Manufacturing loses momentum in March, but sector's quarterly performance remains strong - EY ITEM Club comments
03 April 2017
- Manufacturing PMI dips in March
- But this still delivers a strong performance for the quarter
- Inflation remains very apparent, but pressures may be easing
Martin Beck, senior economic advisor to the EY ITEM Club, comments:
“Since the manufacturing PMI reached a two-and-a-half-year high last December, the story has been one of a gentle decline in the Index. March continued that trend, with the PMI running at a four-month low of 54.2 compared to February’s 54.5. The survey suggested that the slowdown was mainly related to consumer goods production, while intermediate and investment goods output accelerated.
“March’s result was still above the survey’s long-run average of 51.6. And while consistent with little growth in the official measure of output, the PMI has tended to paint an overly pessimistic picture in recent months. Moreover, manufacturers’ performance in Q1 in aggregate was an upbeat one. An average PMI of 54.7 was in line with that seen in Q4 2016, matching the highest level since the middle of 2014.

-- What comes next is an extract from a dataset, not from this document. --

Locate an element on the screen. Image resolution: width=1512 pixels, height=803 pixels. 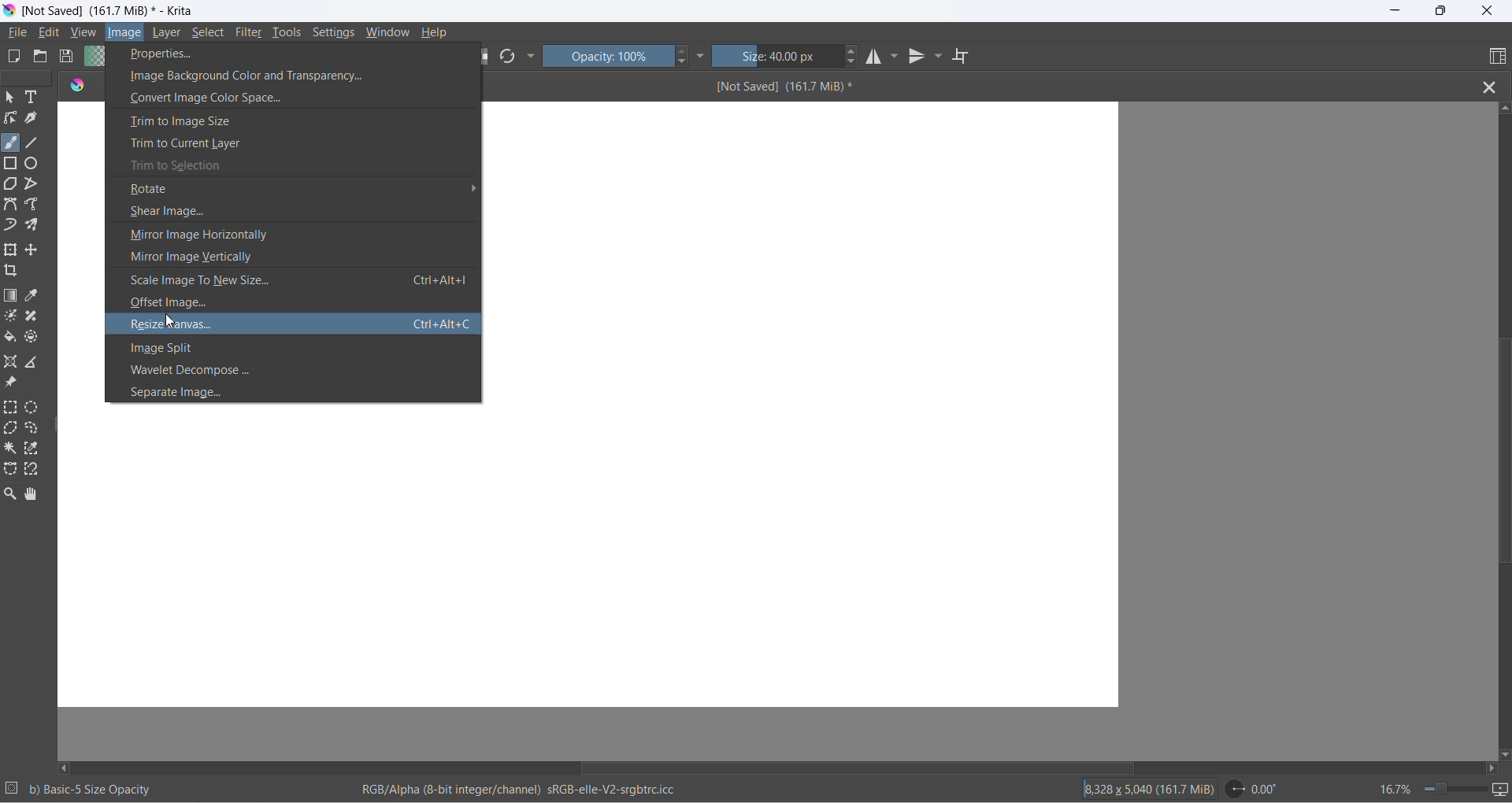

“Looking forward, the sector’s prospects will represent the outcome of a battle between the activity-depressing effect of higher inflation versus the positive boost from the weak pound and a better global outlook. Here, the CIPS survey offered some cause for hope. Foreign demand increased further in March. And while input costs continued to rise rapidly, the survey’s measure was the weakest since last September. But even if this does presage a weakening in inflationary pressure, it will be some time before consumers see any relief.”